初めは、気の小さな「普通の男」が、小悪魔の秘密を抱え込んだことが発端で巻き込まれていく物語なのだと思っていて、ちょっと『記憶探偵と鍵のかかった少女』のアナを思い出していた。

つまり、よく出来たハニートラップ的少女なのかと。

 

変な秘密を一人抱え込まされ、娘はワガママ、預かった子は小悪魔、気の毒すぎる……と、同情していたのに。

 

デリケートな女子の身体のことなんだから、最初から妻にだけは相談しておけば良かった。

冷え切った夫婦関係や、繕った家族関係が元凶。

 

……とも言い切れない結末だった。

 

結局「普通」でも「まとも」でもないじゃないか、とゾッとしたのはセヴェリン親子を大暴走で追いかけ始めた時。
 

この段階で「セラピーを受けているくらいで……人間には、どこから「普通」などという境界はないですよね?」などと言えなくなった。

 

酒のせいでも、過去のせいでもなくて。

あんたは「まとも」じゃない。

 

「君が話してしまったら彼の人生は終りだ。

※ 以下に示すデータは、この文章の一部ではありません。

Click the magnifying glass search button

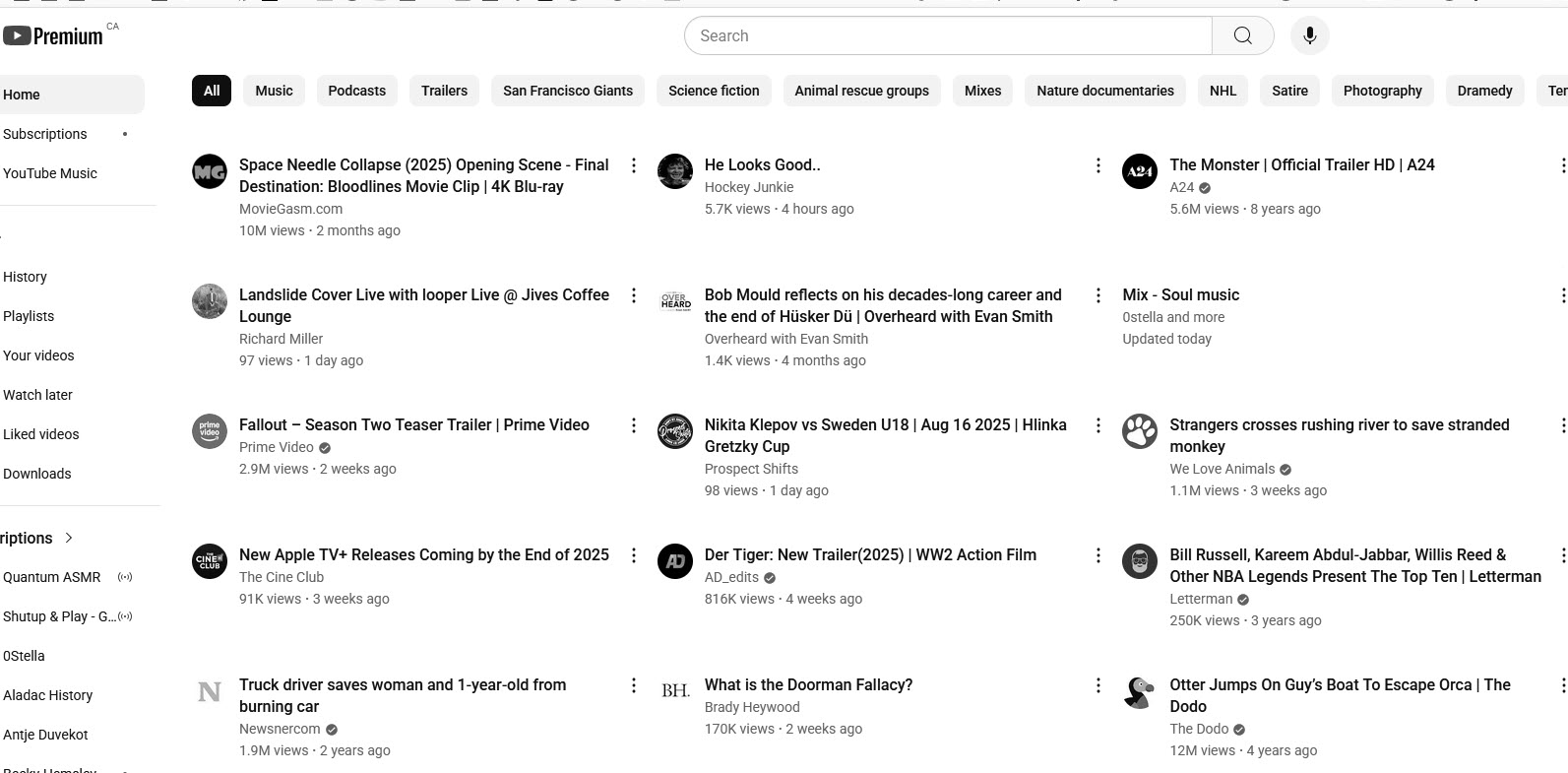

例え無罪だったとしてもだ。」「多くの人が悲しむ。」と、ザラに自分の都合を押し付ける。
 

工作が上手く行かなかったから始末しようとする。
 

とにかく、邪魔をする者は消そうとする。
 

車の事故を起こしてセラピーに通っていた事を妻にも話していなかった。

保身のための嘘を重ねると、人生こうなる。

 

つまり、この男、虚言癖

全ての犯罪者の大元がコレだ……。

 

この先、一体どうなるのか、思い通りにならなくなったら家族はどうなるのか。一蓮托生の道なのか。ラストドライブの表情まで不気味。